The static response of a coated microbubble subject to an external pressure distribution is investigated, in order to identify different response patterns with varying viscoelastic properties of the shell. Theoretical and numerical analysis of the axisymmetric response of a microbubble is performed via the static force balance, in order to obtain the radial and tangential (polar) displacements of a shell subject to a uniform or point load. The stretching and bending stiffnesses of the shell, along with the compressibility of the internal gas, comprise the resistance to deformation of the microbubble. The finite element methodology, with B-splines as basis functions, is employed for the solution of the nonlinear static problem while Newton’s iterations provide the converged solution. The Jacobian matrix provides necessary information regarding stability of the emerging static configurations. The buckling instability of a uniformly loaded shell results in a subcritical bifurcation that is characterized by symmetric/asymmetric shapes for the parameter range pertaining to polymeric/phospholipid shells.

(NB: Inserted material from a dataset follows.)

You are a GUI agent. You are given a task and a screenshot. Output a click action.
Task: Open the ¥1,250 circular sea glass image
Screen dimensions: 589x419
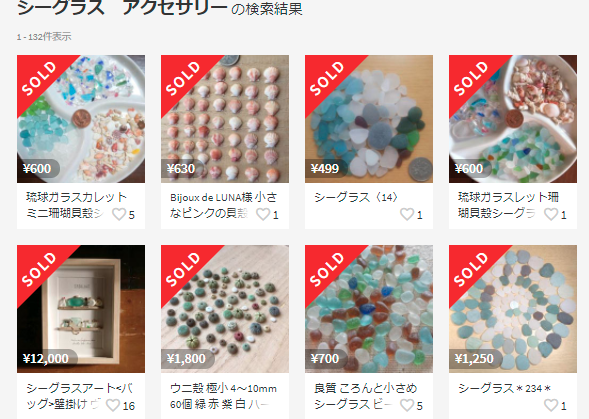click(513, 309)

As the relative importance of bending stiffness with respect to stretching decreases symmetric shapes determine the primary buckling instability. Strain softening shell behavior conforms to this pattern due to the increase of the effective area dilatation modulus during compression. Increasing the resistance to compression forces the asymmetric and symmetric solution families to terminate at larger bubble volumes. When a point load is considered the force deformation curve is characterized by a transition from a linear Reissner-type to a nonlinear Pogorelov-type response, followed by a regime where resistance to compression dominates. Identifying these regimes in atomic force microscopy measurements can be used for estimating the area dilatation and bending modulus of the shell.